"God of justice and compassion, protect all children from abuse and deliver us from hate."

That was part of the closing prayer delivered Monday by Shawn McKnight, bishop of the Jefferson City diocese, after a listening session at Our Lady of Lourdes Church about the Catholic sex abuse crisis.

There was raw emotion and thoughtful analysis among participants who spoke for more than an hour. McKnight will use the information he gathered Monday and at other listening sessions at the U.S. Conference of Catholic Bishops next week.

"There are a lot of common themes," McKnight said after the session. He said he thinks and feels the same as many of those who spoke.

"We're all united in this one desire that this crisis would be solved as Christ would want us to," McKnight said.

Steve Concannon, an attorney in Boonville, referred to a list of "reflection questions" in the program. One was: Do you think bishops should resign if it is found they are culpable in enabling sexual abuse?
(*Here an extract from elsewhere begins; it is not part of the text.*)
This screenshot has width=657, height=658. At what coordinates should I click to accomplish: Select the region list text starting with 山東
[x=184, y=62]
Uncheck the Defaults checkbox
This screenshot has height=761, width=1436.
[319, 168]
"We talked about credibility earlier," Concannon said. "Why is this even a question? It's insulting that this is even a question."

Another speaker said the priests are committing crimes and need to be held criminally accountable. Yet another said that justice demands that the victims be compensated.

One participant identified the problem as "homosexual predation on young men."

David Clohessy, St. Louis director of the Survivors Network of Those Abused By Priests, said by phone Monday that the Bishop's listening session is meaningless on its own.

"They don't make a single child safer," Clohessy said. "They don't expose a single predator. They don't discipline a single enabler."

He said almost 7,000 priests have been accused of assaulting almost 100,000 children.

"That did not happen because some bishop neglected to do a listening session," Clohessy said.

Republican Missouri Attorney Gen. Josh Hawley, who is running for the U.S. Senate against incumbent Democratic U.S. Sen. Claire McCaskill. Hawley in August announced an investigation of clergy sex abuse in Missouri, but SNAP, Clohessy's group, dismissed it as "playing politics" and worthless because Hawley is not issuing subpoenas, but instead relying on voluntary cooperation of the church.

The Missouri Attorney General's office on Monday didn't provide an update on the status of the investigation.

Clohessy said the bishop and his colleagues are scared.

"Step back," Clohessy said the bishop is saying with the listening sessions. "We're handling this ourselves. You don't need to stick your noses in here."

A priest who later was convicted of abusing more than 30 boys, lived in the rectory of Our Lady of Lourdes in Columbia for a time in 1985, but the diocese said he had no official role. Fred Lenczycki was convicted in Illinois in 2004  and was released to live with his sister in 2009, according to the Chicago Tribune. He was declared "sexually violent" in Illinois, according the to story.

Letters and other documents related to Lenczycki are in online files of St. Paul, Minn., law office of Jeff Anderson & Associates.

In a Jan. 14, 1985, letter, Lenczycki left his address at Our Lady of Lourdes and wrote that he had celebrated mass at St. James. A Jan. 16, 1985, letter to Joseph Imesch, bishop in Joliet, Ill., was written on Our Lady of Lourdes letterhead.

"There is no way I can tell you  how much I appreciate all the support you've given me," the priest wrote to the Illinois bishop. "As I've said before, I know I've caused you some difficulty and I'm sorry for that. I never imagined things would get so complicated, involving and disturbing so many people. I'm anxious for the time when I can return the pound of flesh to you."

Helen Osman, director of communications for the Jefferson City diocese, wrote in an email that the dioceses has no documentation indicating Lenczycki requested permission to serve as a priest in the diocese. She wrote that he was in the state of California by mid-March 1985, according to documents in the attorneys' file.

"The Diocese of Jefferson City has received no allegations against Frederick Lenczycki," Osman wrote.

McKnight sought to impress those in attendance that he wants to resolve the problem of sexual abuse by priests.

"I can guarantee you I will take with me the passion and the seriousness about this issue that you have delivered," McKnight said at the close of the session. "Things cannot continue as it has."